I manually patched the busted files from apache-dev: in short, one of the config files in /usr/share/apache-2.0/build/ has to have all of its paths fixed, and the same for the apr-config script. I used the generic MySQL 4.1.21 source RPMs to build some halfway decent RPMs for the Pad 2: you still have to manually setup your my.cf and a startup script though. PHP I compiled and installed from a source tarball. Let it be known that MediaWiki and PHP should also work with thttpd, which is also provided by MontaVista and might not be so broken.

For MySQL, you will have to set the max_allowed_packet setting to 4M in /etc/my.cnf otherwise your import process could fail.

B3B

Follow the MediaWiki setup insructions. In a nutshell: extract the tarball, rename the directory to something useful (like ‘wikipedia’), move the directory to your webroot (/var/www/html), and run the config page to generate LocalSettings.php. You probably want to disable all of the e-mail options, since you won’t be editing this wiki.

Now, use mysql and delete all the records from the page, revision, and text tables.

B4B

Wikipedia provides database dumps as compressed XML files. However we need to import this into the MySQL database. A Java tool called mwdumper is the best way to go about this: it reads the compressed XML and outputs SQL statements, or will even directly connect to a MySQL server and insert them for you. But, this will take FOREVER (at least 24 hours) and if you have to interrupt it, you have to start from scratch. Provided you have another Linux box on which to do some preprocessing though, you can make things easier on yourself. Here’s what to do.

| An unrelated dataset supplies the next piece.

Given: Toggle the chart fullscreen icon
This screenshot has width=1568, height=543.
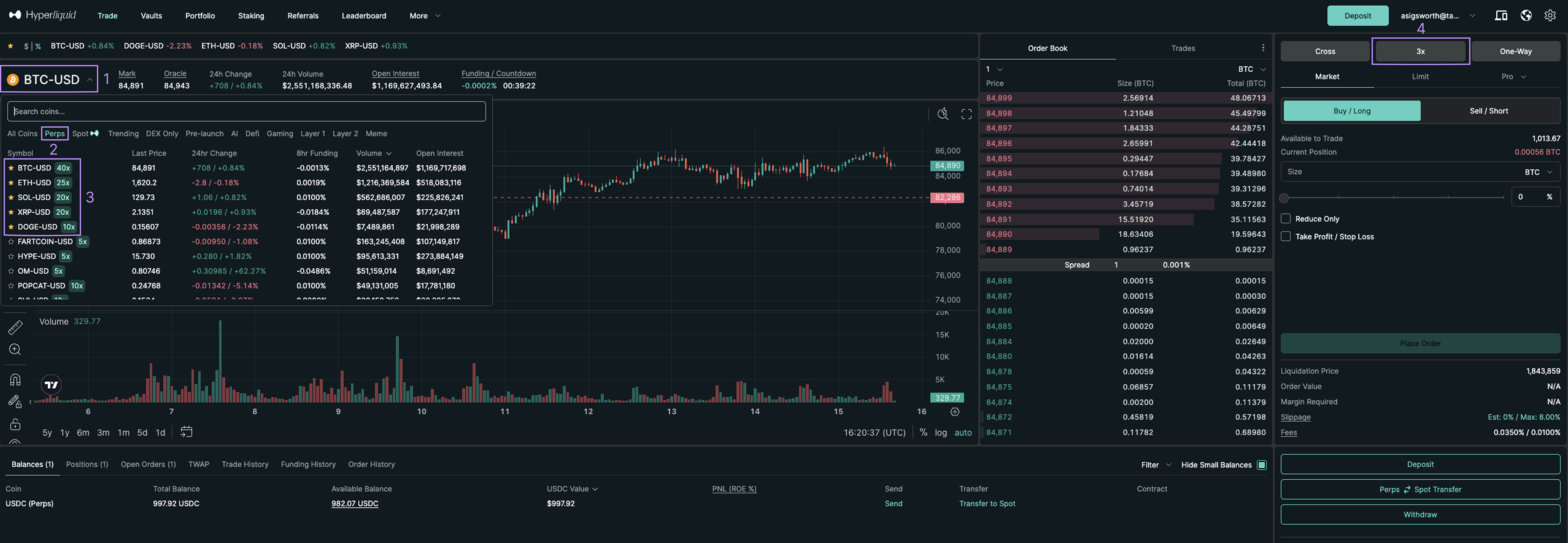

  1. Get a Wikipedia dump file – the one you want is called pages-articles.xml.bz2. Download it to your Linux box. It’ll be big.
  2. Get mwdumper as well.
  3. Get Sun Java 1.4 or 5.0. You can use mwdumper with GNU GCJ, but in my test it’s about 10x slower.
  4. Put both files in a directory and run java -jar mwdumper --format=sql:1.5 pages-articles.bz2 | sed -e 's/^INSERT/INSERT IGNORE/' | split - wikidump- and make sure you have about 7GB of free disk space.
  5. This process will chug along for a while and the result will be a bunch of files called wikidump-aa, wikidump-ab, etc. They contain the SQL statements that inject the data, but we’ve split it up into smaller chunks. That way we can interrupt things in the middle. We changed the INSERT command to INSERT IGNORE so that if we do interrupt things and start importing a file again, MySQL won’t complain about duplicate keys.
  6. Feed the data to the MySQL database on your Pepper: mysql -h pepper -u root -p'password' < wikidump-aa substituting your Pad’s IP, MySQL username and password (the ones you used in the MediaWiki setup, remember?) Or use a shell script to automate this, printing the filename before it starts loading so that you know where you are. We’re talking about 3.8 million wiki pages here. As of this very moment I’m somewhere in file ‘ah’ and I’ve done 784,000 pages.
 

4 replies


  1. Hi,
    Why not trying to convert the mediawiki website to html and from that point to wml using tools such as html2wml ?


  2. You may be interested in checking out http://www.moulinwiki.org. We got the entire french version running on a CD 554MB big (standalone browser with search support. An english version is coming soon too.


  3. In case you are not aware already, you can put wikipedia (images only) on your ipod for mobile wikipedia access. Not the best user interface, but it’s a start.


  4. You say you have looked at all the mobile solutions – you seem to have missed TomeRaider – wikipedia works quick on my HTC device – 1.2 Gbyte on memory card.